• Your goal: The answer must repeat every record exactly, with no pictures in it.

--- Available data Enclosed Below ---

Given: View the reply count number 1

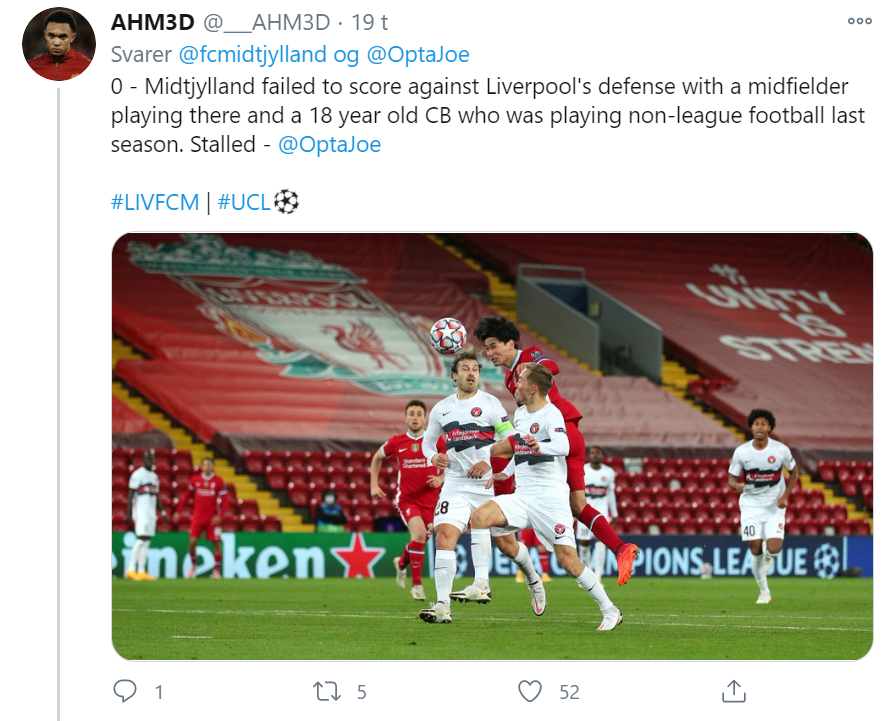Looking at the screenshot, I should (159, 692).
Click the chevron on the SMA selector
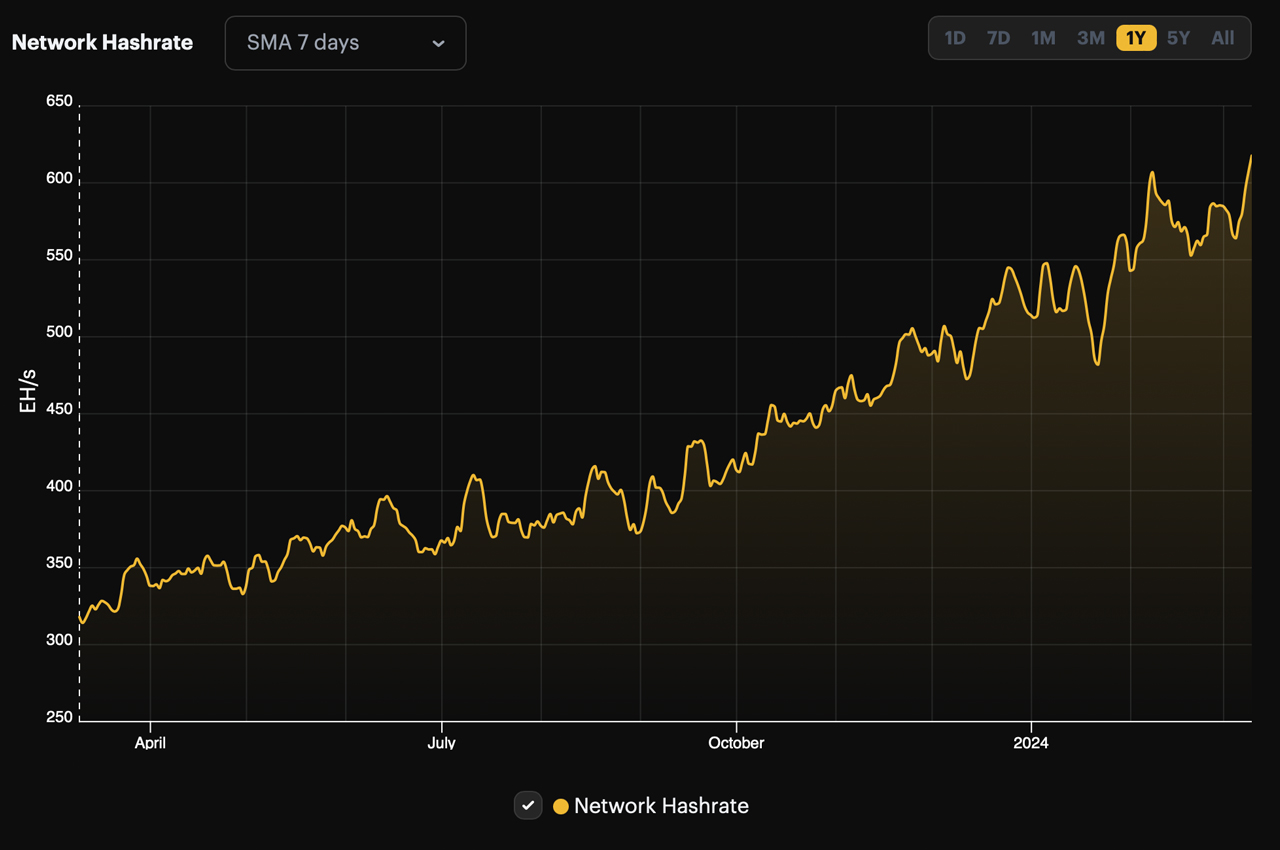The width and height of the screenshot is (1280, 850). pyautogui.click(x=438, y=44)
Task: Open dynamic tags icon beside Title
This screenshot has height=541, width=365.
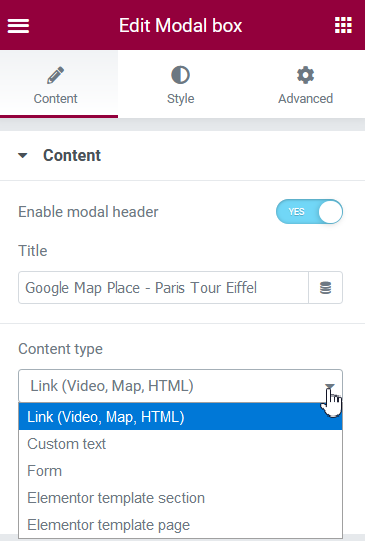Action: (325, 288)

--- End of Enclosed Available data ---

• Output for this exercise:
Given: View the reply count number 1

Looking at the screenshot, I should (159, 692).
Click the chevron on the SMA selector
The width and height of the screenshot is (1280, 850). pyautogui.click(x=438, y=44)
Task: Open dynamic tags icon beside Title
This screenshot has height=541, width=365.
Action: (325, 288)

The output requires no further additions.